At least in the USA: 21% of adults in the US are illiterate in 2024. 54% of adults have a literacy below a 6th-grade level [1].
1: https://www.thenationalliteracyinstitute.com/2024-2025-liter...
And sorry about your blog :/ didn't know it was hacked. Looking at the comment section of the hello world though it gets pretty obvious LOL. You should consider removing it from your HN about though.
I think this is open to debate. To me, the code has always been the goal, and the fact that writing it sometimes serves to produce a product is important to others (and what brings the paychecks in), but ultimately not something I've ever been excited about or interested in throughout my career. So I judge a developer based on the beauty and quality of the code he produces, just as I judge an LLM by the same sorts of things.

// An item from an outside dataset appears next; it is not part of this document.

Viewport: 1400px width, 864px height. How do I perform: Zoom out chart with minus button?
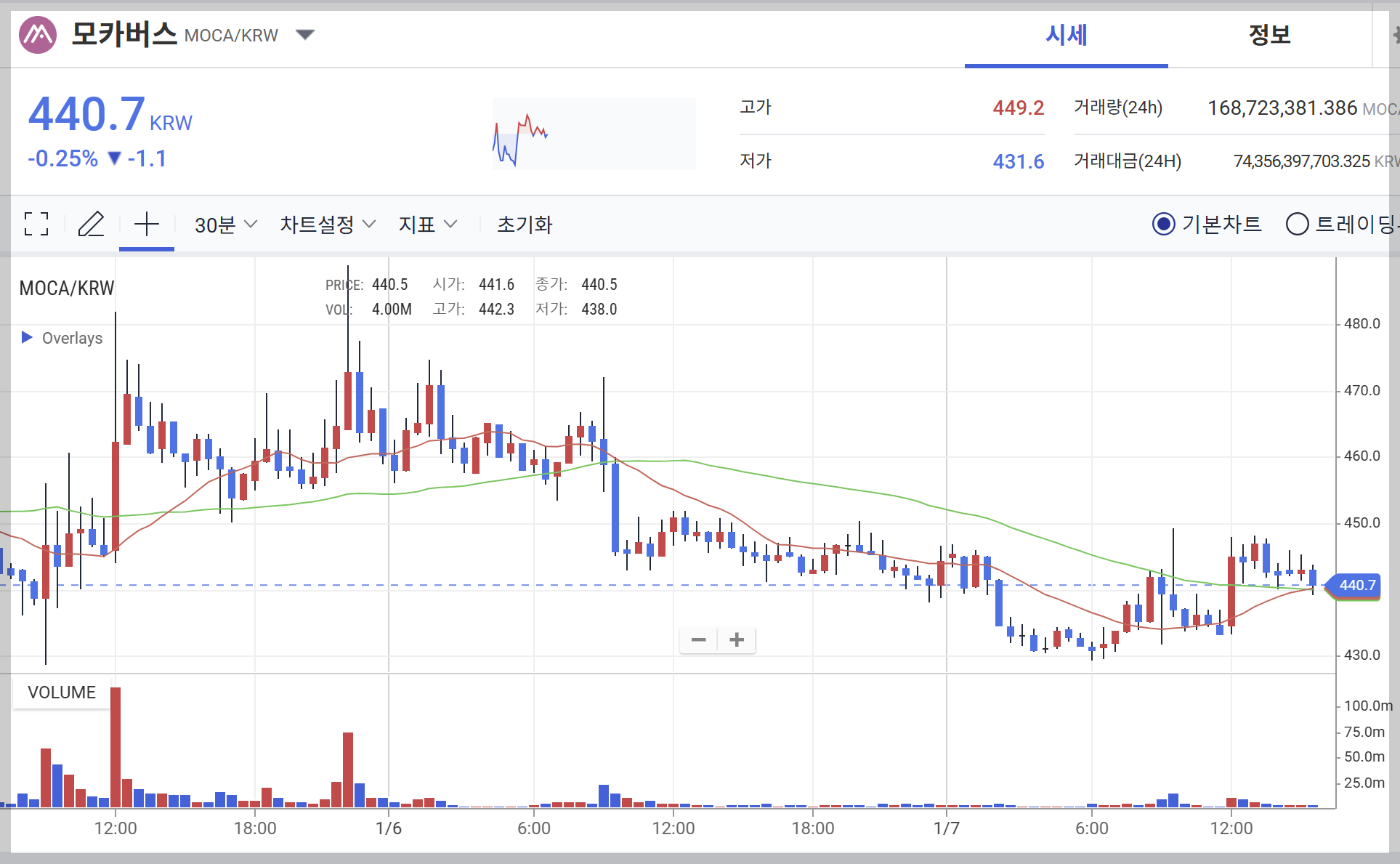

The fact that AI can one-shot a working CRUD app is not really that interesting to me. If it could make the code beautiful, concise, maintainable, extensible, minimal, performant, readable, and bug-free: a work of art and love that a craftsman would be proud of... that would impress me.
I mean that's certainly one way of looking at it, and both can be impressive technical feats. But most people judge carpenters and artists on their end products, their overall vision, their motifs, their philosophy, and so on. On the other hand, as a trained logician, I definitely see proofs (which, by the Curry–Howard isomorphism, are computer programs) have some degree of beauty-within-themselves, but that's quite hard to achieve. Not everyone is a Gödel, after all.
I also think programming languages, despite being Turing complete (which is frankly not saying much), are far too limiting to truly construct magnificent things with.